MALANG, Tugumalang.id – DPRD Kabupaten Malang mendorong percepatan pembangunan Alun-Alun Kepanjen dengan target pelaksanaan dimulai pada tahun 2027. Rencana ini sejalan dengan masuknya proyek tersebut dalam Rencana Pembangunan Jangka Menengah Daerah (RPJMD) Kabupaten Malang 2025-2029.
Ketua Komisi III DPRD Kabupaten Malang, Tantri Baroroh menegaskan bahwa pembangunan Alun-Alun Kepanjen membutuhkan perhatian khusus agar dapat terealisasi sesuai target. Pihaknya pun telah berkoordinasi dengan Badan Perencanaan Pembangunan Daerah (Bappeda) Kabupaten Malang dan akan terus mengintensifkan pembahasan melalui rapat-rapat lanjutan.
“Kami harus fokus dan serius dalam pembahasan, agar mimpi masyarakat Kabupaten Malang bisa terwujud.

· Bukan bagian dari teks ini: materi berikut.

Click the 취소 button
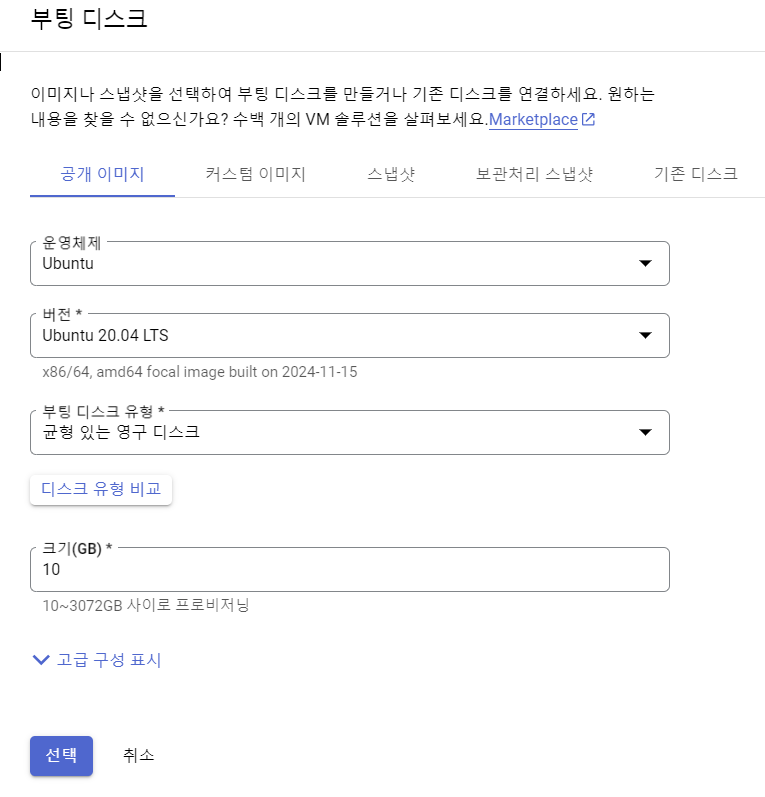The width and height of the screenshot is (765, 797). [x=138, y=756]
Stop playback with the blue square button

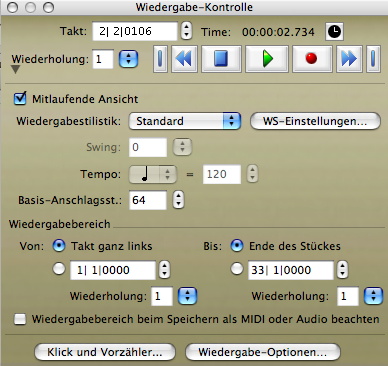click(x=221, y=59)
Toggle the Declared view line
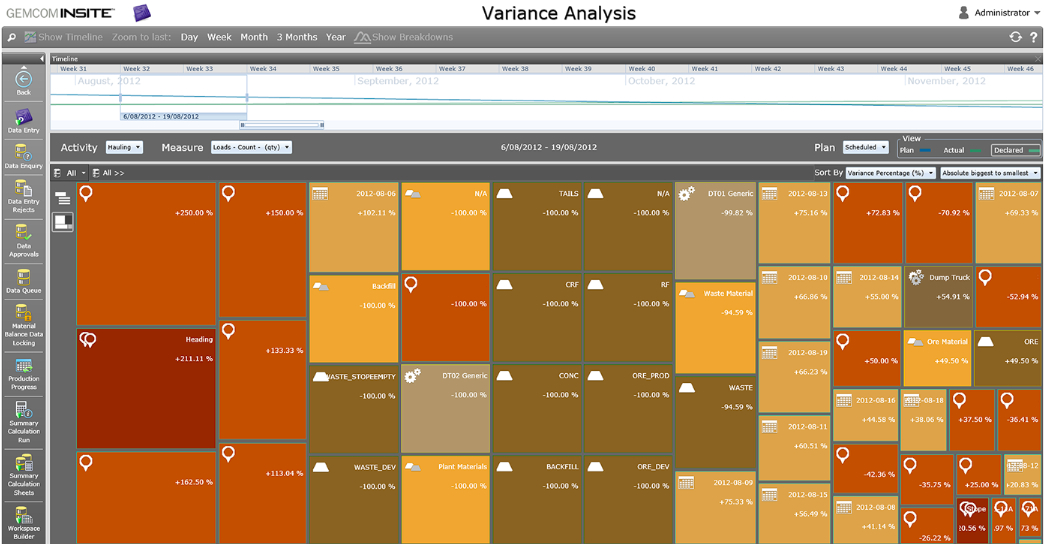This screenshot has height=544, width=1047. (x=1015, y=150)
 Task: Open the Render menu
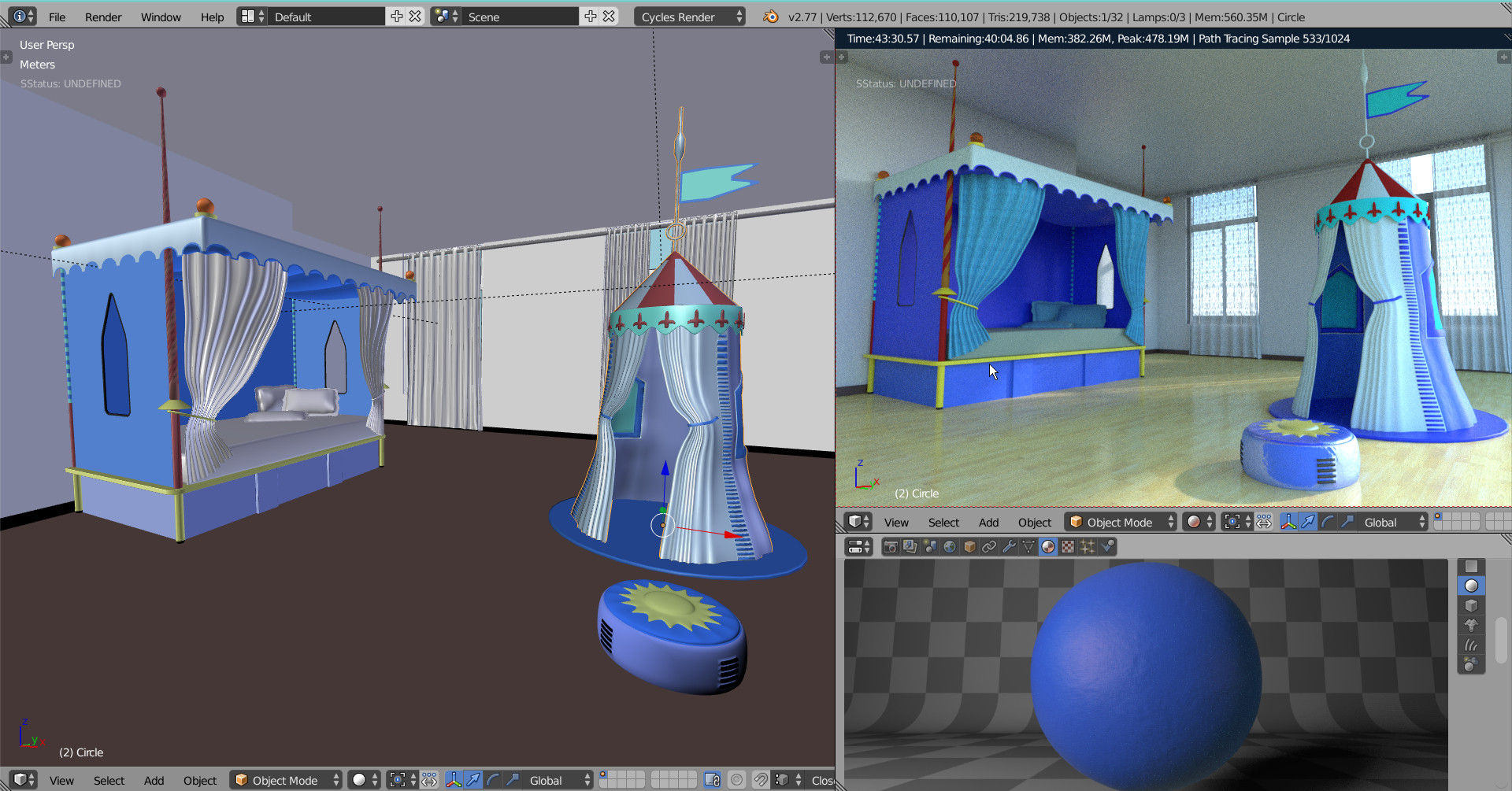[103, 17]
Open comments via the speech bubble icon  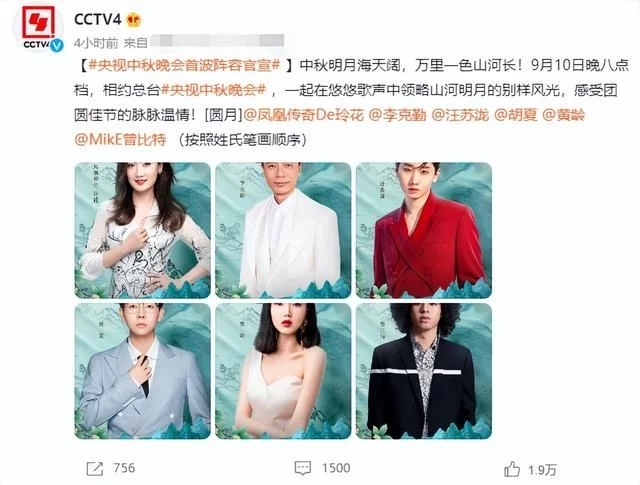click(x=302, y=468)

Supaya wajah Kabupaten Malang yang identik dengan kecamatan itu bisa dihilangkan,” kata Tantri, belum lama ini.
Baca juga: MBG Kering Tak Layak, DPRD Kabupaten Malang Minta Evaluasi
Kajian dan Penentuan Lokasi Jadi Tahapan Awal
Sebagai langkah lanjutan, DPRD bersama pihak terkait akan melakukan kajian khusus dengan melibatkan Kementerian Keuangan serta Kementerian Dalam Negeri. Kajian ini menjadi tahap penting sebelum masuk ke proses pengadaan lahan.
“Ada opsi lahan di depan atau belakang Pendopo Panji. Jadi perlu difokuskan (rapat) nanti mau di depan atau belakang,” kata Tantri.

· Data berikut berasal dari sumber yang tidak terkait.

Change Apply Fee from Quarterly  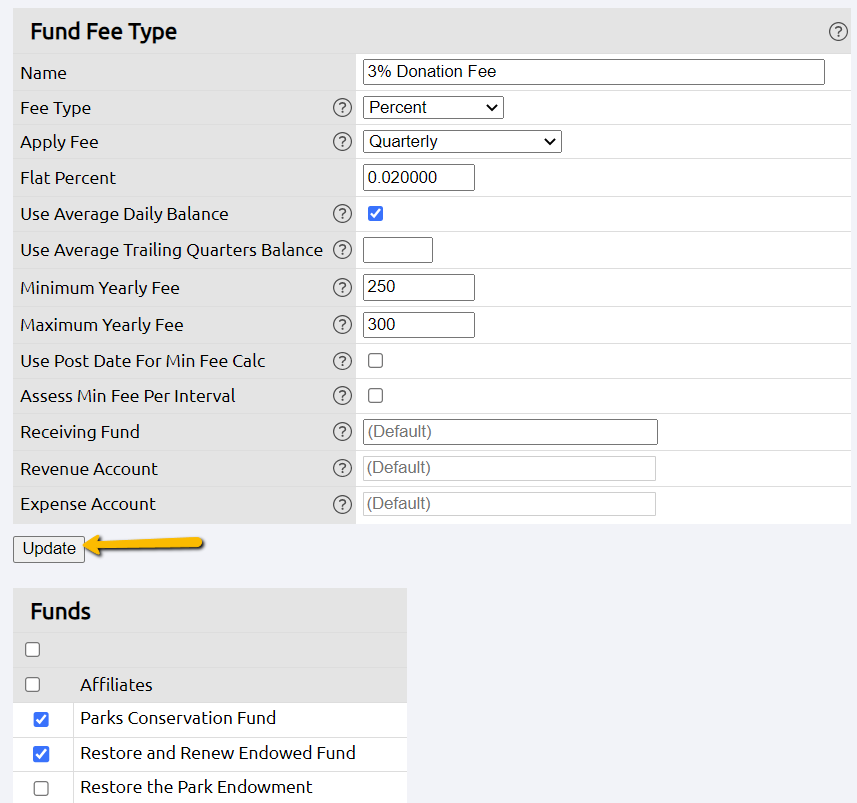click(x=461, y=141)
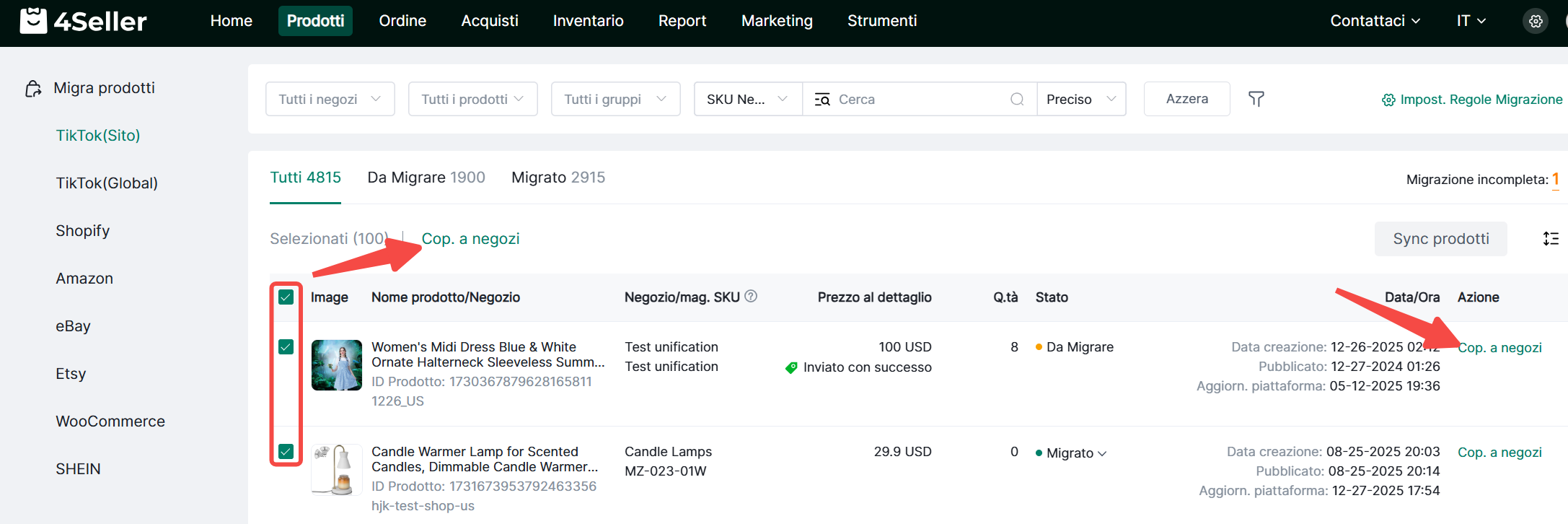Click the advanced search icon beside Cerca
The width and height of the screenshot is (1568, 524).
(x=822, y=100)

Penentuan lokasi dinilai krusial karena akan berpengaruh terhadap konsep pembangunan serta tata ruang kawasan Kepanjen secara keseluruhan.
Kebutuhan Anggaran Capai Rp300 Miliar
Berdasarkan hasil perhitungan sementara, pembangunan Alun-Alun Kepanjen membutuhkan anggaran sekitar Rp300 miliar. Dana tersebut mencakup kebutuhan pembebasan lahan hingga pembangunan fisik kawasan.
Baca juga: Dua Opsi Lokasi Alun-alun Kepanjen Disiapkan, Pemkab Malang Pertimbangkan Konsep dan Anggaran
Terkait skema pembiayaan, Tantri menyebut Pemerintah Kabupaten (Pemkab) Malang akan mengajukan penawaran kepada Bank Jatim sebagai mitra strategis. Ia menekankan agar pembiayaan tidak hanya mengandalkan Corporate Social Responsibility (CSR), tetapi juga mempertimbangkan skema lain seperti kerja sama branding maupun pinjaman daerah.
“Bank Jatim sebagai mitra strategis harus bisa memberin nilai lebih kepada Kabupaten Malang. Tentunya nanti Pemerintahan Kabupaten (Pemkab) Malang juga harus mengajukan inisiasi terkait penawaran dengan Bank Jatim,” tutup Tantri.